## Your objective
Would you retype every line below without changing anything?

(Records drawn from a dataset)
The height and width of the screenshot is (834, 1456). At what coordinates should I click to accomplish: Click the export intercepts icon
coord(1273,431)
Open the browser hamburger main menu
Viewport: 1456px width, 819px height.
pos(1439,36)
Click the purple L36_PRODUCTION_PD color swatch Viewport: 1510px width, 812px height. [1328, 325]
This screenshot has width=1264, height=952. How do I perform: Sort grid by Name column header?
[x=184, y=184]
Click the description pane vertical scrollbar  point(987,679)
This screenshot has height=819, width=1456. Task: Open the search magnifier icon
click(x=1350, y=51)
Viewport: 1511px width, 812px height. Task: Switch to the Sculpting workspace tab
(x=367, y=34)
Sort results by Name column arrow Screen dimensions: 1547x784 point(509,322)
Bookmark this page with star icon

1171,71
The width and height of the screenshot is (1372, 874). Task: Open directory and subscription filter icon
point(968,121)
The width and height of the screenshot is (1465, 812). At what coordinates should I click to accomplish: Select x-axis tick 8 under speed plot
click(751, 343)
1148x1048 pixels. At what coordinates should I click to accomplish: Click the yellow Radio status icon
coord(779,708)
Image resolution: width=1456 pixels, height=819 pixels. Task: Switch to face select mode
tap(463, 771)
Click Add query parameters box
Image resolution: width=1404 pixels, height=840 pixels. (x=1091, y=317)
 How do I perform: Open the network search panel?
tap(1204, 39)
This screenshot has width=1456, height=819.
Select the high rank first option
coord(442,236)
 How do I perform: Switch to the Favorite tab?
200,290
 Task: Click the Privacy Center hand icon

## Result of this exercise
The height and width of the screenshot is (834, 1456). At what coordinates should I click to accomplish: Click the export intercepts icon
coord(1273,431)
Open the browser hamburger main menu
Viewport: 1456px width, 819px height.
pos(1439,36)
Click the purple L36_PRODUCTION_PD color swatch Viewport: 1510px width, 812px height. [1328, 325]
This screenshot has width=1264, height=952. How do I perform: Sort grid by Name column header?
[x=184, y=184]
Click the description pane vertical scrollbar  point(987,679)
This screenshot has height=819, width=1456. Task: Open the search magnifier icon
click(x=1350, y=51)
Viewport: 1511px width, 812px height. Task: Switch to the Sculpting workspace tab
(x=367, y=34)
Sort results by Name column arrow Screen dimensions: 1547x784 point(509,322)
Bookmark this page with star icon

1171,71
The width and height of the screenshot is (1372, 874). Task: Open directory and subscription filter icon
point(968,121)
The width and height of the screenshot is (1465, 812). At what coordinates should I click to accomplish: Select x-axis tick 8 under speed plot
click(751, 343)
1148x1048 pixels. At what coordinates should I click to accomplish: Click the yellow Radio status icon
coord(779,708)
Image resolution: width=1456 pixels, height=819 pixels. Task: Switch to face select mode
tap(463, 771)
Click Add query parameters box
Image resolution: width=1404 pixels, height=840 pixels. (x=1091, y=317)
 How do I perform: Open the network search panel?
tap(1204, 39)
This screenshot has width=1456, height=819.
Select the high rank first option
coord(442,236)
 How do I perform: Switch to the Favorite tab?
200,290
 Task: Click the Privacy Center hand icon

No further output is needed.